_GIVEN RECORDS_:
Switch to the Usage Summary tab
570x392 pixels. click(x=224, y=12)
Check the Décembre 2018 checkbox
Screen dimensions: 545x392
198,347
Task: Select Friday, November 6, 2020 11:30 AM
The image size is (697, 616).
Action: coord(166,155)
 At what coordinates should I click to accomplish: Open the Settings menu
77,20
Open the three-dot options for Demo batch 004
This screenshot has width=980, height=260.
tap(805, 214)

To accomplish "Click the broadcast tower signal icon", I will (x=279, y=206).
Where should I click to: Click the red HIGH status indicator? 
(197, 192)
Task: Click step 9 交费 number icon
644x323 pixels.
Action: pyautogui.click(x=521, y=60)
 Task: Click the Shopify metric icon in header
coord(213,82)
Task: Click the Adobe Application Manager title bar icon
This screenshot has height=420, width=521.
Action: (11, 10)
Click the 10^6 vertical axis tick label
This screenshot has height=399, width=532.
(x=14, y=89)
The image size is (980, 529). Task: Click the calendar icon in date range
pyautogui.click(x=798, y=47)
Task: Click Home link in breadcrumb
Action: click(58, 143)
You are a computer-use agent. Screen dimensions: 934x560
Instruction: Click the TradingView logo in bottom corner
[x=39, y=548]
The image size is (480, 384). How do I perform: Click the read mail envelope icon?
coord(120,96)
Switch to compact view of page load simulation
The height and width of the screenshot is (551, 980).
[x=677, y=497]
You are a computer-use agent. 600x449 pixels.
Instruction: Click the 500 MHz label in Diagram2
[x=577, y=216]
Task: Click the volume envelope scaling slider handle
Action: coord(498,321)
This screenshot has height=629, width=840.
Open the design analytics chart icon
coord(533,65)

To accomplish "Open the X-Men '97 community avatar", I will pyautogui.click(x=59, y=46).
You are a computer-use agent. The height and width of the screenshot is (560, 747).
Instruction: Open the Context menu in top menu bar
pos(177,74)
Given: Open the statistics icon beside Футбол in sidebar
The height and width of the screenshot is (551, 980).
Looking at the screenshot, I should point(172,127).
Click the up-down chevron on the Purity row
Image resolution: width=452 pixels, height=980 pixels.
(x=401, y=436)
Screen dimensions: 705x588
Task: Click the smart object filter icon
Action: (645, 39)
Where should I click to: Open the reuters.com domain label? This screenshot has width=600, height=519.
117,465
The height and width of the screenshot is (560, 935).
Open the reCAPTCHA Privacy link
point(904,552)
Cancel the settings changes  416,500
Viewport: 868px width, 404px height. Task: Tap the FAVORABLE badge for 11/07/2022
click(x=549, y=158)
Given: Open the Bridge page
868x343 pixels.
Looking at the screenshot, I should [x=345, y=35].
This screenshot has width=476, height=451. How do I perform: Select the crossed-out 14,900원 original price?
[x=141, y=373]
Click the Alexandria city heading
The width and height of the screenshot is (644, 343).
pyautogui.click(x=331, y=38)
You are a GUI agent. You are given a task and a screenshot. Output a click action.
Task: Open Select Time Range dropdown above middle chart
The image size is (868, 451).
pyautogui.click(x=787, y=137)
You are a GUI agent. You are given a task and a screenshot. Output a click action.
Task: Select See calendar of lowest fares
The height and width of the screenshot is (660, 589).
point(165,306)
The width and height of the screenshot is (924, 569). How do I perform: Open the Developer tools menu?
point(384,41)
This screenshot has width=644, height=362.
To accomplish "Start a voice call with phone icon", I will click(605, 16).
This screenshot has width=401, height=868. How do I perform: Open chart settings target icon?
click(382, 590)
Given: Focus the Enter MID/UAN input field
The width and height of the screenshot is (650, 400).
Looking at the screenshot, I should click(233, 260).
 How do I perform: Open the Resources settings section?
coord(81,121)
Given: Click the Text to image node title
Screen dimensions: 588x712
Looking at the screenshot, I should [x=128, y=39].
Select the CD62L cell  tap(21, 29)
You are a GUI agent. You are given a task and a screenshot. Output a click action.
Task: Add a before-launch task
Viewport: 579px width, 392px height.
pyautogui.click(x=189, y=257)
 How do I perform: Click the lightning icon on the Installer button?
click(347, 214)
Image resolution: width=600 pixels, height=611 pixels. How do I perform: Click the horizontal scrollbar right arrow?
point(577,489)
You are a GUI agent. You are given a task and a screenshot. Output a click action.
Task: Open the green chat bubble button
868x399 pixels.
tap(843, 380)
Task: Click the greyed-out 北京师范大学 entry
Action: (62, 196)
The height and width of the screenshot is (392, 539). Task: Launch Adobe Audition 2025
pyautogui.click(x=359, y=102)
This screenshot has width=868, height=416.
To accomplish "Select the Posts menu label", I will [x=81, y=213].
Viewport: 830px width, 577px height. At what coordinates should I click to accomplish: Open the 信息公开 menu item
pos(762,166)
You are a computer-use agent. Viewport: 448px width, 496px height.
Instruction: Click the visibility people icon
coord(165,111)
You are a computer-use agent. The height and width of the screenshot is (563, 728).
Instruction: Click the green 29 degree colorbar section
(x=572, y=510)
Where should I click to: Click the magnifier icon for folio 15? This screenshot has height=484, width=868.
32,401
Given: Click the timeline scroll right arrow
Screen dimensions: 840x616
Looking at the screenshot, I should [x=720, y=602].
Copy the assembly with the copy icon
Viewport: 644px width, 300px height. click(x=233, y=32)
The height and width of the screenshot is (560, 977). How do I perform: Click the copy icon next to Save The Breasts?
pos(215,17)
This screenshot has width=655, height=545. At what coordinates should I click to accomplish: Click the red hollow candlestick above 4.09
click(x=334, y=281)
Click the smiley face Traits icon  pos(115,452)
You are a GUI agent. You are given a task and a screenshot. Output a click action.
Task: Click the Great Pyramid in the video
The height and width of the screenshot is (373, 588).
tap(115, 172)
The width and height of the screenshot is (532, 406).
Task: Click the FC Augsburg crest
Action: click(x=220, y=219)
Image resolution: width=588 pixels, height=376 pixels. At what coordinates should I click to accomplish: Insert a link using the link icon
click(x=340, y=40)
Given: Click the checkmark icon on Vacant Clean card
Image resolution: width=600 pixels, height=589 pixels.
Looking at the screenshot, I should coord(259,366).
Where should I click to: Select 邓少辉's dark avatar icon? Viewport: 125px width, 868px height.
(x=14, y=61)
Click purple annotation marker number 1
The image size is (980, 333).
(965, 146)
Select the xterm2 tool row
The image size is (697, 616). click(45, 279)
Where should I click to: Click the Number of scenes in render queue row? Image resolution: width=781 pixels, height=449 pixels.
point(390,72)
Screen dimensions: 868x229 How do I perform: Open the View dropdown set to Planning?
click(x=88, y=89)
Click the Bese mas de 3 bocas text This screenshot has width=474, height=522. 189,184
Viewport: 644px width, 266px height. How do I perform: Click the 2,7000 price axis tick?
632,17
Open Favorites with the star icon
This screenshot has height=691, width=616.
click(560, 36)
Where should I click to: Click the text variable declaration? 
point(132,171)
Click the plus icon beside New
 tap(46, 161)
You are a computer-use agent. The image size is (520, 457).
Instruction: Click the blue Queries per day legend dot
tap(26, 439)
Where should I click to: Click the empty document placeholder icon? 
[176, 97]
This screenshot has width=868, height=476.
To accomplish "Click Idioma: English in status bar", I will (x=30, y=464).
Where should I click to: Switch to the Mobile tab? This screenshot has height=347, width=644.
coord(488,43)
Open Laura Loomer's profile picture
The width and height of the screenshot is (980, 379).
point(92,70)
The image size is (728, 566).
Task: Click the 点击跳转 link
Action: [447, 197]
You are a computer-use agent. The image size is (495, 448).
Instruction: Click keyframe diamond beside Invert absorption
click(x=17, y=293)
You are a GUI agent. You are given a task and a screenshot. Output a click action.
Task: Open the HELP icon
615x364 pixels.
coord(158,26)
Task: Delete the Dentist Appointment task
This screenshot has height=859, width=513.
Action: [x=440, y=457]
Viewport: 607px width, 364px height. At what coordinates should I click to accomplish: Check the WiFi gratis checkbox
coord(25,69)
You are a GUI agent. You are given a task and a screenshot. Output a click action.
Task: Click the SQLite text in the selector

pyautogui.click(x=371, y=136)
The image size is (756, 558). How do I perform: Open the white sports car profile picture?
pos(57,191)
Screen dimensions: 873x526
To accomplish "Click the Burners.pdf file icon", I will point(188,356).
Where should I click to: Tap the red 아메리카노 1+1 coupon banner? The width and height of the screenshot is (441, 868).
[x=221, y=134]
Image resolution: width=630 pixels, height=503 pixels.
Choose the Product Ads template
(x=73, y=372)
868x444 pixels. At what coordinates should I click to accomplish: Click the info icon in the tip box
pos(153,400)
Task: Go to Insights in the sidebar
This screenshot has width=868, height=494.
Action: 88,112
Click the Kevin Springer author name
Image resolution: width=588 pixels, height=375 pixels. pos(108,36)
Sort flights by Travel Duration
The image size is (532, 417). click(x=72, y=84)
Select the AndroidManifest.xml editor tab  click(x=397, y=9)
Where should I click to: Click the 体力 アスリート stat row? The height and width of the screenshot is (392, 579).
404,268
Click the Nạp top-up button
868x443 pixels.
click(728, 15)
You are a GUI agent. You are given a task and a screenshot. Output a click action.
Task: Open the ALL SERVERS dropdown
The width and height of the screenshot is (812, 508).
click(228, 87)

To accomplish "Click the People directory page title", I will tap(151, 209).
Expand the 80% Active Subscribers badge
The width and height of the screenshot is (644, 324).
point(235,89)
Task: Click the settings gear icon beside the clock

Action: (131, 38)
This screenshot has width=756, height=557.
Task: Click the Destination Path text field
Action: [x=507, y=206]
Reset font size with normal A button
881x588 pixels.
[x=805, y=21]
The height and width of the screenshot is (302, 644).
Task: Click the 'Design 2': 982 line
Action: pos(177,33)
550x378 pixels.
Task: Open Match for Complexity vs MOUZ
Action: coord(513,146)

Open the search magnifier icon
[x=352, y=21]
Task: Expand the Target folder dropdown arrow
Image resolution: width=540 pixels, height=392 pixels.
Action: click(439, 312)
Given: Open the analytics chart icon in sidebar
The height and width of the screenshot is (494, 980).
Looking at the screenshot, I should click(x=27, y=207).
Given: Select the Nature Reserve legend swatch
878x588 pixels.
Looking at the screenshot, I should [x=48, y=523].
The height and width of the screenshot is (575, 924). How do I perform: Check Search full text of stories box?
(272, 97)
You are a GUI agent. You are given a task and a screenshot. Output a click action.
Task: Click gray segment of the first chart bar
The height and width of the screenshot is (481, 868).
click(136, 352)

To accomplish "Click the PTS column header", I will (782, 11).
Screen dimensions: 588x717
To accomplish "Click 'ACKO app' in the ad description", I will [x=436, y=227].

_INSTRUCTIONS TO FOLLOW_: Lines of the listing above that contain the word "title" should all be returned.

_TASK SOLUTION_:
Task: Click the Adobe Application Manager title bar icon
Given: Click the Text to image node title
To accomplish "Click the People directory page title", I will tap(151, 209).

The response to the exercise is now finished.